L'intelligenza artificiale sta venendo adottata dall'89% delle organizzazioni, secondo lo studio 'The State of AI 2026: On the road to ROI', della McKinsey. Delle aziende che hanno già la tecnologia implementata, l'80% dei collaboratori afferma di aver aumentato la propria produttività. Tuttavia, solo il 37% delle aziende riporta un impatto positivo sul proprio EBIT, un valore simile a quello dell'anno precedente. Lo studio indica che per raggiungere una reale redditività, è necessario riprogettare integralmente i processi di lavoro delle organizzazioni.

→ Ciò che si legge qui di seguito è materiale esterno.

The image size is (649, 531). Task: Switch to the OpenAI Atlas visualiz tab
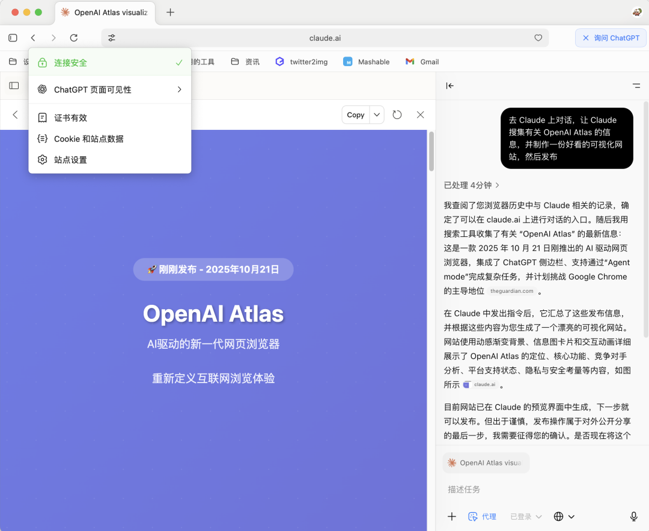[105, 12]
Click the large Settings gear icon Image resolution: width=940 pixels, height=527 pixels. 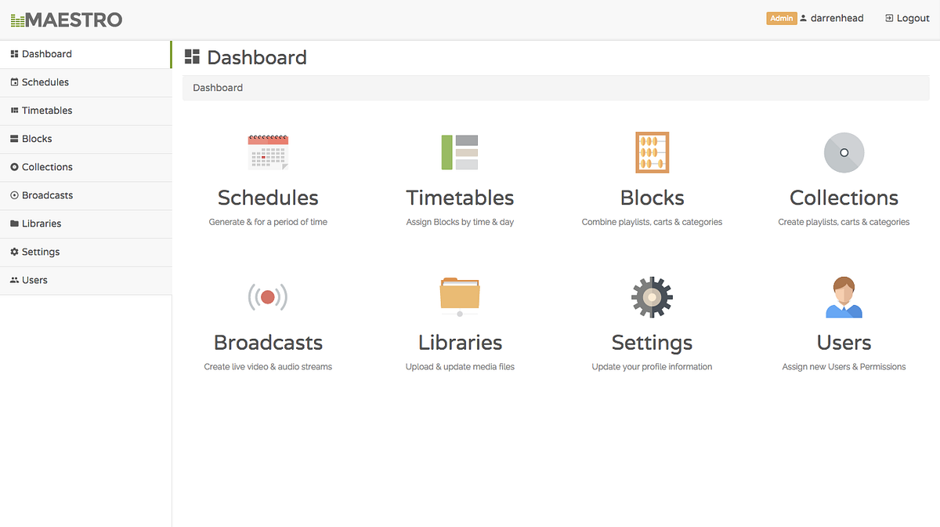[652, 297]
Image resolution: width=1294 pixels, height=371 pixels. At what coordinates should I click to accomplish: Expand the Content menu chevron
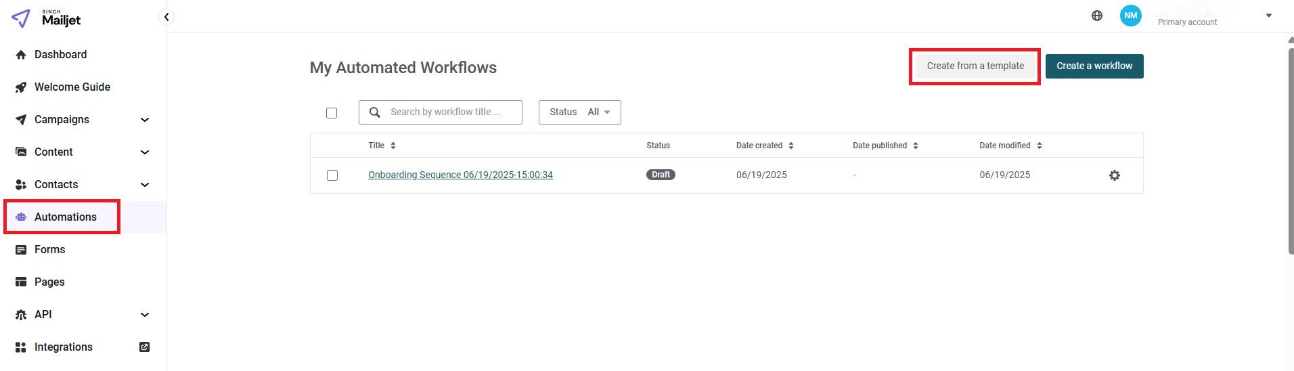coord(145,152)
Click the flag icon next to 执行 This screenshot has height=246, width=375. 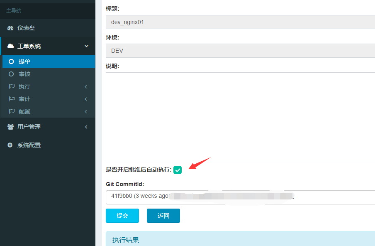(x=12, y=86)
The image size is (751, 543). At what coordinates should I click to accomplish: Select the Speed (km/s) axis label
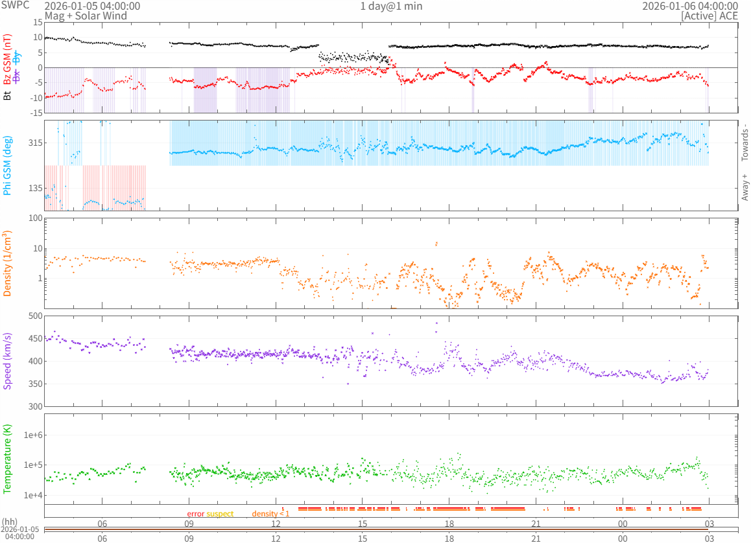click(x=8, y=361)
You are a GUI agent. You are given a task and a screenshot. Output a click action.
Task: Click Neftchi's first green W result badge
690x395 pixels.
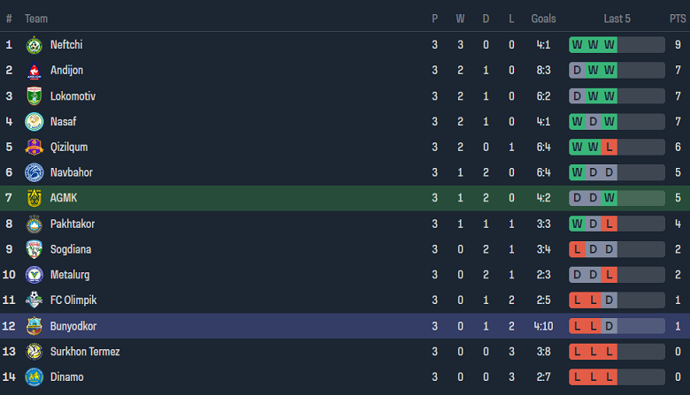coord(578,45)
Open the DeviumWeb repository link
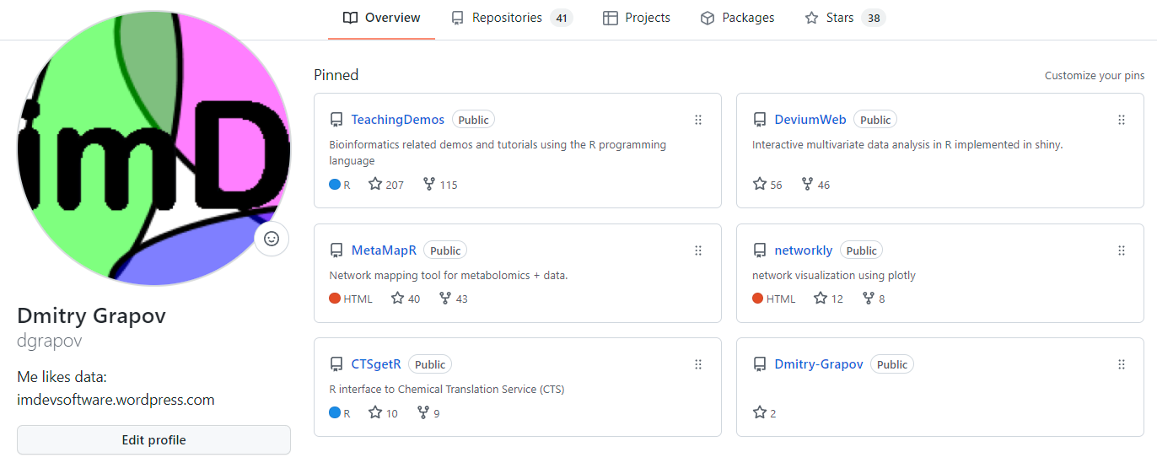1157x463 pixels. [x=810, y=120]
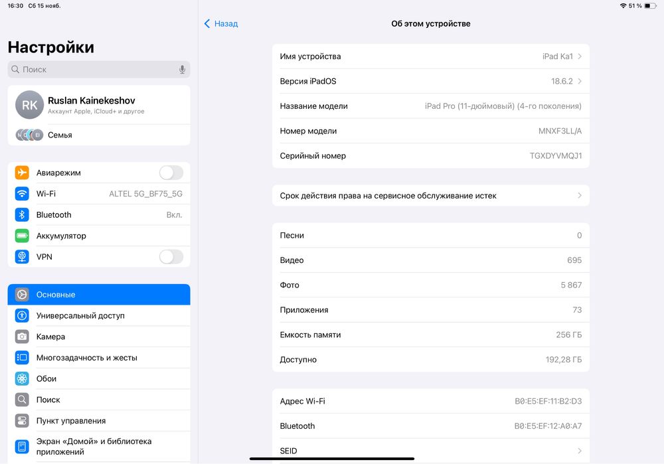Tap the Wi-Fi settings icon

tap(23, 194)
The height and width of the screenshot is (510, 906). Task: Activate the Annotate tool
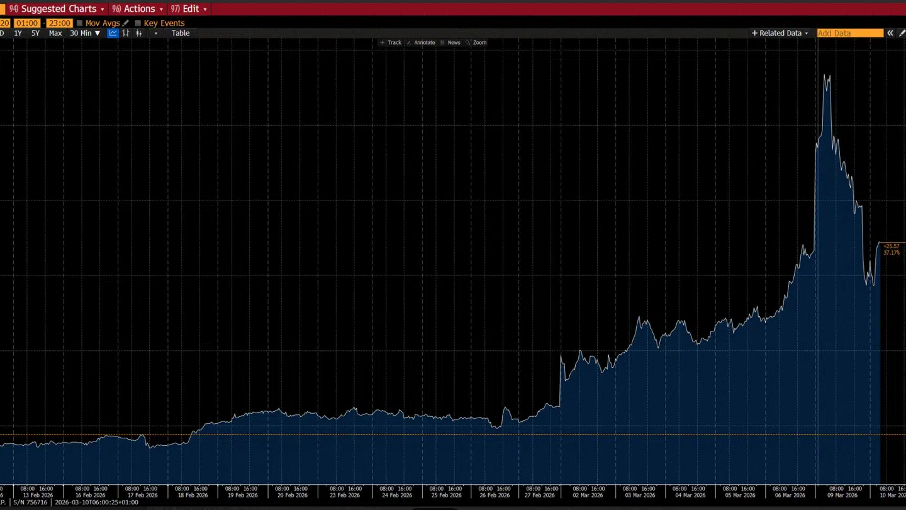420,43
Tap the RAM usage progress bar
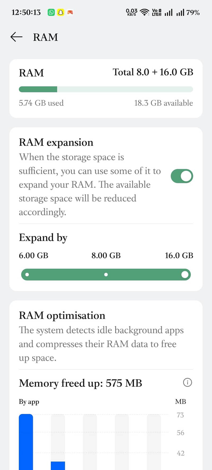Viewport: 212px width, 470px height. tap(106, 89)
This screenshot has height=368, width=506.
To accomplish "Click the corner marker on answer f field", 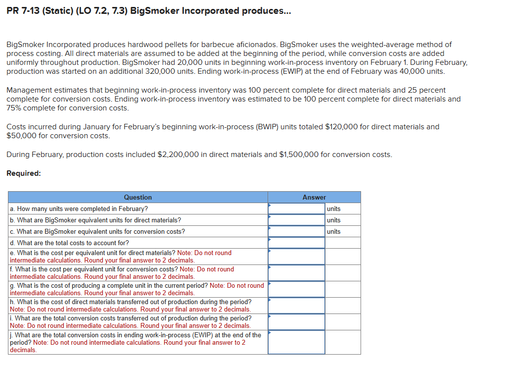I will pos(270,268).
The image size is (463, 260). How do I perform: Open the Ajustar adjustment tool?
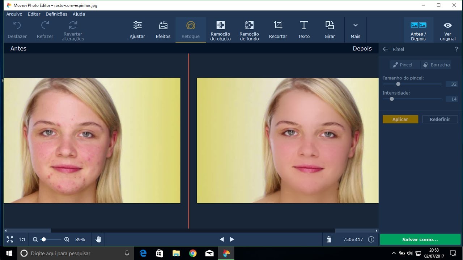click(x=137, y=30)
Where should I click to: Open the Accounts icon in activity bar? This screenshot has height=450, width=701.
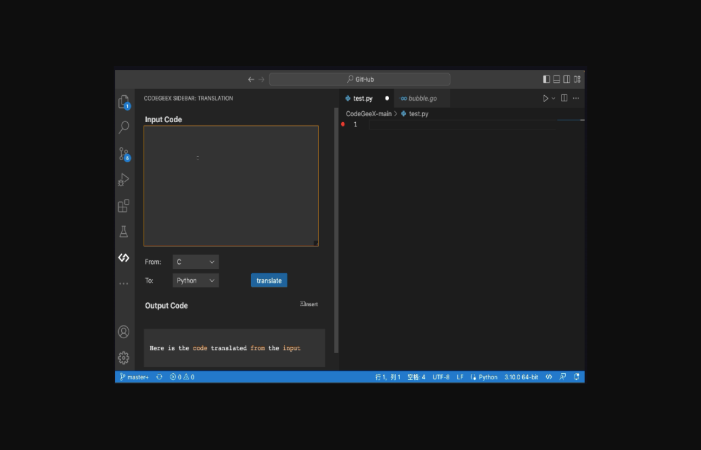point(124,332)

L'implementazione su larga scala è cresciuta: il 44% delle aziende utilizza già l'IA in tutta l'azienda e il 56% la usa in tre o più aree aziendali. Questa crescita è più evidente nelle aziende con ricavi superiori a un miliardo di dollari. I chatbot sono la tecnologia più diffusa, adottati su larga scala dal 47% delle aziende, ma gli agenti di codifica software stanno aumentando, presenti nel 31% delle grandi organizzazioni.
Rita Calvão, socia associata della McKinsey & Company, riferisce che esistono organizzazioni che implementano l'IA molto più rapidamente di altre, e l'impatto finanziario sta iniziando ad ampliare il divario tra chi è riuscito a sfruttare la tecnologia e chi ancora non ci è riuscito. I settori della tecnologia, della sanità, dei servizi professionali e dell'energia si distinguono con circa il 40% delle aziende che applica l'IA.
Il rapporto rivela una discrepanza tra l'efficienza percepita a livello personale e i risultati aziendali. Mentre l'80% dei professionisti riporta un aumento della produttività individuale, il 52% indica che l'IA li aiuta a sviluppare nuove competenze e il 50% riferisce che facilita il processo decisionale, il 47% dei quadri intermedi e dei collaboratori riporta pressione lavorativa o effetti negativi associati alla tecnologia.